Dren yelled and set his shield.
The first crawler slammed into him hard enough to stagger him a step back. Its forelimbs—radius bones sharpened into hooked points—scrabbled over the shield rim toward his face. Dren stabbed wildly over the top and missed. Another crawler hit from the side.
Sena was already moving. Her hatchets flashed red in the ember glow, one burying deep into a crawler’s spine-knot, the second taking its forward limbs off at the joints. Pell jabbed with his hook-spear and managed to pin another against a shelf, where it writhed and clacked and tried to climb the haft toward his hands.

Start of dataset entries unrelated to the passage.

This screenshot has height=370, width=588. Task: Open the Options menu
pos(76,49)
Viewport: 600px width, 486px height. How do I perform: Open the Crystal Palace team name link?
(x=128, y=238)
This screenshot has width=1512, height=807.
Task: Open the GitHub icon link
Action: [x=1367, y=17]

Mara snapped, “Left flank!”
Elias pivoted.
A crawler launched from a high niche, dropping straight at Mara’s shoulders. He caught it midair with his off arm, its weight driving him sideways, bone hooks shredding through coat and skin. Pain flared hot. He grunted, slammed the thing into the wall, and chopped downward with the hatchet. Once. Twice. The improvised edge bit through a fused collarbone and split the knot of black sinew binding the creature together.
It burst apart in a spray of loose ribs and finger bones.
You have slain: Bone Crawler (Common)
Echo available.
The familiar pull brushed the center of his chest. Elias accepted on instinct.
Echo harvested: Skitter-Lunge
A fragment of predatory movement remains.
Something cold and quick threaded into his muscles, a memory of sudden angles and dirt-level momentum. His balance shifted for half a heartbeat, body trying to understand a creature built wrong for human bones. He rode it, barely.
Across the chamber, Dren screamed.
A crawler had gotten around his shield and latched onto his calf, hind hooks sunk deep through leather. As he hacked at it in blind panic, a second one sprang for his throat.
Mara moved first. Her broken sigil flared a dirty gold. She slapped two fingers against the air and barked, “Divert!”
The spell hit crooked—her class always did—but it was enough. The leaping crawler jolted sideways as if yanked by a hook, clipping Dren’s shoulder instead of his neck. Elias was on it before it recovered. He used the fresh stolen instinct without thinking, lunging low and fast in a way no human swordsman would have chosen, his body folding into the attack. His hatchet punched up under the crawler’s jawline and ripped free through the skull fragments.
The thing collapsed in a clattering heap.
Sena finished Dren’s leg-clinger by burying a hatchet between its vertebrae and stamping on the remains until they stopped moving.
Silence came down hard after that. Everybody breathed in short, ugly drags.
Ash drifted slowly through the red light.
Dren stared at the blood leaking around the bones hooked into his calf. “Oh hell. Oh hell.”
“Sit,” Mara said.
When he did not move fast enough, she shoved him down onto a low stone bier and dropped to one knee. Her hands were efficient and not remotely gentle. She snapped the embedded hooks off with pliers, poured clear liquid over the wound, and ignored his swearing.
“Hold still unless you want me to practice surgery wider,” she said.
Pell looked around the hall with his mouth open. “That was beginner?”
“It gets called beginner because the System says so,” Sena said. She wiped her blades clean on burial cloth. “System also says rotten meat is still food.”
Elias crouched by the scattered bones of the crawler he had killed first. Most monster corpses in the Realm degraded quickly into dust, slime, or light depending on their type. These were slower. In the center of the heap, tangled in black sinew, a small object glinted.
He picked it out. A copper coin, almost smooth from age.
He turned it in his fingers. One side bore a sunburst crest half worn away. The other had been stamped with a number: 1.
“Loot?” Pell asked immediately, leaning in.
“Looks like it.”
“One coin?” Sena said. “For that?”
“Told you the tables were bad,” Mara said without looking up from Dren’s leg.
Elias stared at the coin. It was warm.
Not warm from his hand. Warm like it had been sitting near a stove.